By ​MIKE MERRITT

SCOTLAND’s foremost microbiologist says he is more worried about the spread of gonorrhoea than flu.

Professor Hugh Pennington was reacting to comments by billionaire philanthropist Bill Gates, who says he is crossing his fingers a deadly flu epidemic does not strike in the next 10 years because the world is “a bit vulnerable right now”.

Mr Gates, whose foundation invests in improving global healthcare, said the Ebola and Zika crises showed the systems for responding to emergencies are still not strong enough.

But Mr Pennington, past president of the Society For General Microbiology, said flu outbreaks could be treated relatively quickly while strains of sexually transmitted diseases such as gonorrhoea were virtually untreatable.

Gonorrhoea is most common among the 20-24 age group, with a rate of 269.5 per 100,000 population.

There were 2,346 diagnoses of gonorrhoea reported to Health Protection Scotland in 2015, a 28 per cent increase on the previous year and the highest annual total recorded over the past 10 years.

The majority of gonorrhoea diagnoses north of the Border were among males – 81 per cent of all diagnoses.

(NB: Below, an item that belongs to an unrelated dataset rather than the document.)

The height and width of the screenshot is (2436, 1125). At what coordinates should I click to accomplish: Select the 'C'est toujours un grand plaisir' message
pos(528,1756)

An incurable form of gonorrhoea – a disease, once easily killed with a shot of penicillin – is increasingly becoming drug-resistant in the US.

Mr Pennington, emeritus professor of bacteriology at Aberdeen University, said: “I think Bill Gates is right to flag up the threat of flu, in the sense we do not know what is going to happen. For example, the Ebola outbreak was much larger than predicted.

“But my bigger concern is that some bugs, such as gonorrhoea, and to some extent TB, have strains that are untreatable. I’m more worried about them than flu. We have learned lessons from flu outbreaks and can produce a vaccine very quickly. But in the case of gonorrhoea we cannot find an answer to certain strains.

“The trouble is, you cannot control people’s social behaviour, especially sexual behaviour, as much as you may try.

“Shigella (a bacteria related to salmonella) is also becoming resistant to treatment. It is very worrying.

“As for flu, China is a cause for concern – not least because it has over a quarter of the world’s population – but less so. The country is becoming more urbanised and better at dealing with the virus.”

Mr Pennington was chairman of the public inquiry into the 2005 outbreak of E.coli O157 in South Wales and also led the investigation into the 1996 outbreak in Wishaw, Lanarkshire, in which 21 people died and about 200 were infected.

He is also a former member of the World Food Programme Technical Advisory Group.

Gonorrhoea has a long history of evading medicine’s attempts to cure it. In the 1930s, sulfa-based drugs worked, but soon lost potency as the bacteria adapted.

Penicillin was introduced in the 1940s, but eventually doctors had to use more and more to kill the bug, and resistance increased. Strains of the bacteria also morphed to make antibiotics less effective.